Clive Palmer, the billionaire mining magnate, will repay a $100 million Queensland Nickel loan.
Clive Palmer, the mining magnate, has been ordered to repay more than $100 million in damages related to the collapse of Queensland Nickel, following a decision by the Queensland Court of Appeal.
Liquidators for Queensland Nickel creditors have won an appeal to recover a multimillion-dollar loan made by the failed north Queensland refinery to Palmer-owned parent company Mineralogy.
The court determined that billionaire Clive Palmer authorized the loan personally, signing legal documents as both lender and borrower.
When staff inquired about Mineralogy’s total debt, Palmer responded via an alias email account: “No limit continue clive.”
The Queensland Court of Appeal’s decision on Friday is the latest chapter in the ongoing legal battle between Palmer and the government-appointed liquidators of QNI.
It comes on the heels of a massive 2020 Supreme Court civil trial into QNI’s 2016 collapse, which resulted in the loss of 800 jobs.
Palmer reached an agreement to settle the majority of the initial $200 million lawsuit, including agreeing to repay $66 million in taxpayer funds spent on sacked worker benefits.
The approximately $130 million in transactions also resulted in the complete recovery of the majority of debts owed to unsecured creditors and the settlement of a $88 million Aurizon claim for approximately $18 million.
This left $102 million on the table, which the liquidators contended was due for a series of unpaid loans made by QNI to Mineralogy.
Reversing the situation.
The initial claim for repayment of the loans was dismissed in June last year in Queensland’s Supreme Court, with Justice Deborah Mullins ruling that the transactions were made by QNI’s joint venture companies to Mineralogy, not by QNI.
Palmer, jubilant at the time, declared the Mineralogy decision a victory over “evil.”
“This judgment reaffirms my faith in the Queensland judicial system,” Palmer stated.
“The fabrications leveled against me are unprecedented in the annals of Australian history.

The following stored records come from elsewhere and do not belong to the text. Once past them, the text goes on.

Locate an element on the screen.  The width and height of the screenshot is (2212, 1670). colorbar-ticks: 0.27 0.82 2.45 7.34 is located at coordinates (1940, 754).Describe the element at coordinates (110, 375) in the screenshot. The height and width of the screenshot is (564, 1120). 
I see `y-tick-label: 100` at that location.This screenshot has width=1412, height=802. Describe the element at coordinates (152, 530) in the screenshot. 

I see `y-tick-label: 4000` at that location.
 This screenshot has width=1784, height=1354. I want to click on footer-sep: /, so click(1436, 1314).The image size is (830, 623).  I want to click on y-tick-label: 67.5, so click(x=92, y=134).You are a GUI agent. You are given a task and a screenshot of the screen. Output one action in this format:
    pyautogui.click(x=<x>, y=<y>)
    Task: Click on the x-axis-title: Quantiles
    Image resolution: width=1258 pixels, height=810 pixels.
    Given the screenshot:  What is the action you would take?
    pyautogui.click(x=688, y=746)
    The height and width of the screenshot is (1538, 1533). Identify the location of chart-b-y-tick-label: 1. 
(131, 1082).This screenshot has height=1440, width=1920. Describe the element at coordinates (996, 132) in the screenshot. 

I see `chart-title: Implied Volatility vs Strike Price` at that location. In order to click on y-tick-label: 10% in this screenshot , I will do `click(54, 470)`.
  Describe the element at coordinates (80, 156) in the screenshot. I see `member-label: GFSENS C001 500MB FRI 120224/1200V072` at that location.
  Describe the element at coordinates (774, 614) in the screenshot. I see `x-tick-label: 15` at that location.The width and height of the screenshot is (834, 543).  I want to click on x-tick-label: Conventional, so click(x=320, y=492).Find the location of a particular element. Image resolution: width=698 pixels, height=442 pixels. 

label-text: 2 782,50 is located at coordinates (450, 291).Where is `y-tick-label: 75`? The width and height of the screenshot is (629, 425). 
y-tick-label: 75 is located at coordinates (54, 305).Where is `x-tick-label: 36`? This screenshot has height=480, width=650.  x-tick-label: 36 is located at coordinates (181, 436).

I took a stand to prevent evil from triumphing.”
However, the Court of Appeal reversed the decision, finding that the judge erred in ordering Mineralogy and CEO Clive Palmer to repay the failed company more than $102 million.
“The appellant has established that the judgment should be reversed and Mineralogy ordered to repay the loans to QNI,” the court concluded.
“The loans were made by QNI in its capacity as trustee, and QNI is entitled to repayment.”
The outstanding interest on the $100 million loan and the costs associated with the court action have not been resolved.
Palmer’s representative has been contacted for comment on his recent change of fortune.